An HHS spokesperson pointed to Azar’s testimony to Congress earlier this month in which he said he had “ordered a strategic review of this public health education campaign that will be led by top public health and communications experts to determine whether the campaign serves important public health purposes.” The spokesperson said the review continues and the agency will regularly update members of Congress and their staffs.

“The plan has always been to only use materials reviewed by a departmentwide team of experts, including scientists from CDC, who will ensure the latest scientific information is used to provide important public health, therapeutic and vaccine information,” the spokesperson said in a statement.

The documents offer curious observations about the celebrities being vetted for possible inclusion in the campaign. In notes detailing a Sept. 29 meeting with Trump administration officials, an Atlas official wrote, “George Lopez PSA — Not moving forward due to previous concerns regarding his comments regarding the President.”

The same document indicates that singer-songwriter Christina Aguilera “is an Obama-supporting Democrat and a gay rights supporting liberal”; singer Adam Levine is a “liberal Democrat who supported Obama and fights for gay rights”; singer-songwriter Justin Timberlake “publicly endorsed Obama and supports gay marriage”; actor Johnny Depp “appears to be aligned with the liberal left”; and actor Jack Black is “known to be a classic Hollywood liberal.”

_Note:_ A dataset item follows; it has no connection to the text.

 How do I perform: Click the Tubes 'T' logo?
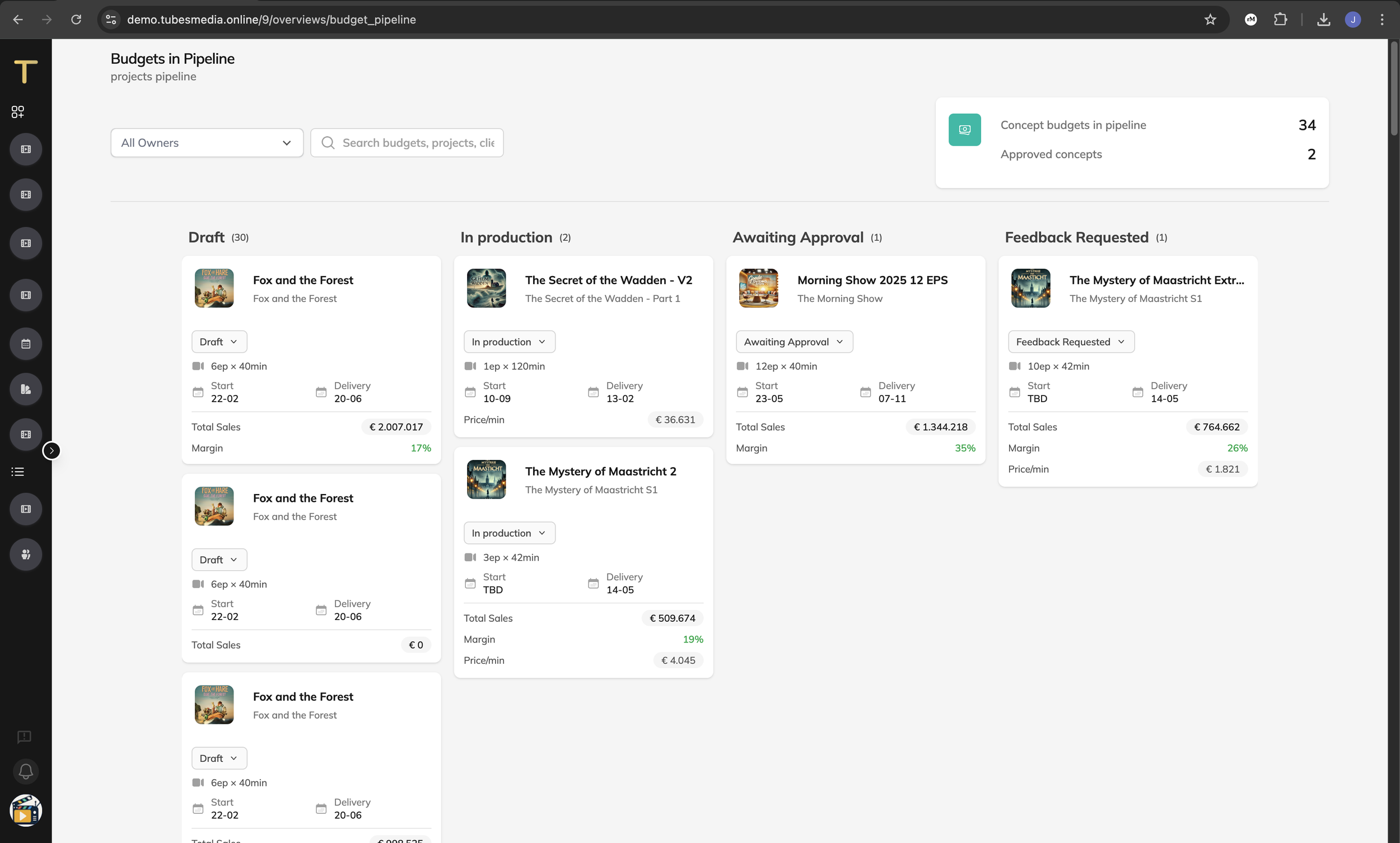click(x=26, y=72)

The administration ultimately approved only 10 celebrities to participate in a PSA program: actor Dennis Quaid; gospel singer CeCe Winans; singer Marc Anthony; Hasidic singer Shulem Lemmer; Mehmet Oz, known as the television doctor Dr. Oz; country singers Billy Ray Cyrus, Miranda Lambert and Garth Brooks; former basketball player Dwyane Wade, and singer Enrique Iglesias.

Three of them sat for interviews about aspects of the pandemic, which were to be used in the ad campaign, but as of Oct. 1, all had withdrawn their consent for those interviews to be used, according to a document included in the letter.

The document also includes a column about the targeted demographic that celebrities would reach. Beyoncé, Ariana Grande, Lady Gaga, Aguilera, Depp, Jennifer Lawrence, Brad Pitt, Cardi B and Eminem are among those who officials said could target “superspreaders,” although it is unclear how they made such determinations.

Atlas brought on two other subcontractors in addition to DD&T at the government’s encouragement. Atlas President Mark Chichester wrote that he did “due diligence” on all of them, but he was unable to find much information. Of DD&T, he wrote: “Could find nothing at all on DD&T Group as a corporate entity, which I understand is an LLC platform owned by Den Tolmor, a Russian-born business associate of Caputo’s who was a co-founder of the apparently defunct Bond Film Platform.”

Chichester wrote that each of the other two subcontractors looked like a “one-man shop.”